The answer must be an exact copy of every entry.

+===+

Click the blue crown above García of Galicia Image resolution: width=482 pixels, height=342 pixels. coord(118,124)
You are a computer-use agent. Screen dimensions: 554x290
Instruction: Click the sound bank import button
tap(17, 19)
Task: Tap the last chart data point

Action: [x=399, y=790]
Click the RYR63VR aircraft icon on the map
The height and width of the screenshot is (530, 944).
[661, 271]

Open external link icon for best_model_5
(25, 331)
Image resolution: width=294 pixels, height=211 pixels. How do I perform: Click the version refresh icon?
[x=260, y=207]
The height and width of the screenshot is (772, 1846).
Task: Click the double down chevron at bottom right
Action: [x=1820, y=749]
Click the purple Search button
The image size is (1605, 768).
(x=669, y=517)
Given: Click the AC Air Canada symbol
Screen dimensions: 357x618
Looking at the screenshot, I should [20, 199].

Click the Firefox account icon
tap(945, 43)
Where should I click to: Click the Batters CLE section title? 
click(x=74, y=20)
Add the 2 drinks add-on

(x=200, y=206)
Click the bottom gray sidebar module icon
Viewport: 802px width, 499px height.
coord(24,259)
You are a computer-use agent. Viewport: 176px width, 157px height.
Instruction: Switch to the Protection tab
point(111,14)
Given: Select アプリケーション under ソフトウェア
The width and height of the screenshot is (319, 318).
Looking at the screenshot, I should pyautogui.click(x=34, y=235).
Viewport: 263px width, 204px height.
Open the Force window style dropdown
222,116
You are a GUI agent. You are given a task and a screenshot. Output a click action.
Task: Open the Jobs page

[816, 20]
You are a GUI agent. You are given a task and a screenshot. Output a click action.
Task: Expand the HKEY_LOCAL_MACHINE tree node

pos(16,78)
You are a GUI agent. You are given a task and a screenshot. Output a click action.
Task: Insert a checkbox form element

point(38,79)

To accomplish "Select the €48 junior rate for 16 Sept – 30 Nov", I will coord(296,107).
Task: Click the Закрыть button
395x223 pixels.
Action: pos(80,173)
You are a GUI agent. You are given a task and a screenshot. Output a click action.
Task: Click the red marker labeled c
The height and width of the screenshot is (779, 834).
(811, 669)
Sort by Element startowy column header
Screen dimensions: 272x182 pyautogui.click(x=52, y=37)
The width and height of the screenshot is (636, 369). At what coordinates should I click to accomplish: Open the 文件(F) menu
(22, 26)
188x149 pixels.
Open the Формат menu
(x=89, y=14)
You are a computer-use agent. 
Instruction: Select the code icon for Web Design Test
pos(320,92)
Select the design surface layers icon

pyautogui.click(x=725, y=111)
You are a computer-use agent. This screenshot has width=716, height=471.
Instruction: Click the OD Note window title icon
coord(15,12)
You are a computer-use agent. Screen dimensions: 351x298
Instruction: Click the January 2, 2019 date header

+===+

● **Expected output**
Click the blue crown above García of Galicia Image resolution: width=482 pixels, height=342 pixels. coord(118,124)
You are a computer-use agent. Screen dimensions: 554x290
Instruction: Click the sound bank import button
tap(17, 19)
Task: Tap the last chart data point

Action: [x=399, y=790]
Click the RYR63VR aircraft icon on the map
The height and width of the screenshot is (530, 944).
[661, 271]

Open external link icon for best_model_5
(25, 331)
Image resolution: width=294 pixels, height=211 pixels. How do I perform: Click the version refresh icon?
[x=260, y=207]
The height and width of the screenshot is (772, 1846).
Task: Click the double down chevron at bottom right
Action: [x=1820, y=749]
Click the purple Search button
The image size is (1605, 768).
(x=669, y=517)
Given: Click the AC Air Canada symbol
Screen dimensions: 357x618
Looking at the screenshot, I should [20, 199].

Click the Firefox account icon
tap(945, 43)
Where should I click to: Click the Batters CLE section title? 
click(x=74, y=20)
Add the 2 drinks add-on

(x=200, y=206)
Click the bottom gray sidebar module icon
Viewport: 802px width, 499px height.
coord(24,259)
You are a computer-use agent. Viewport: 176px width, 157px height.
Instruction: Switch to the Protection tab
point(111,14)
Given: Select アプリケーション under ソフトウェア
The width and height of the screenshot is (319, 318).
Looking at the screenshot, I should pyautogui.click(x=34, y=235).
Viewport: 263px width, 204px height.
Open the Force window style dropdown
222,116
You are a GUI agent. You are given a task and a screenshot. Output a click action.
Task: Open the Jobs page

[816, 20]
You are a GUI agent. You are given a task and a screenshot. Output a click action.
Task: Expand the HKEY_LOCAL_MACHINE tree node

pos(16,78)
You are a GUI agent. You are given a task and a screenshot. Output a click action.
Task: Insert a checkbox form element

point(38,79)

To accomplish "Select the €48 junior rate for 16 Sept – 30 Nov", I will coord(296,107).
Task: Click the Закрыть button
395x223 pixels.
Action: pos(80,173)
You are a GUI agent. You are given a task and a screenshot. Output a click action.
Task: Click the red marker labeled c
The height and width of the screenshot is (779, 834).
(811, 669)
Sort by Element startowy column header
Screen dimensions: 272x182 pyautogui.click(x=52, y=37)
The width and height of the screenshot is (636, 369). At what coordinates should I click to accomplish: Open the 文件(F) menu
(22, 26)
188x149 pixels.
Open the Формат menu
(x=89, y=14)
You are a computer-use agent. 
Instruction: Select the code icon for Web Design Test
pos(320,92)
Select the design surface layers icon

pyautogui.click(x=725, y=111)
You are a computer-use agent. This screenshot has width=716, height=471.
Instruction: Click the OD Note window title icon
coord(15,12)
You are a computer-use agent. Screen dimensions: 351x298
Instruction: Click the January 2, 2019 date header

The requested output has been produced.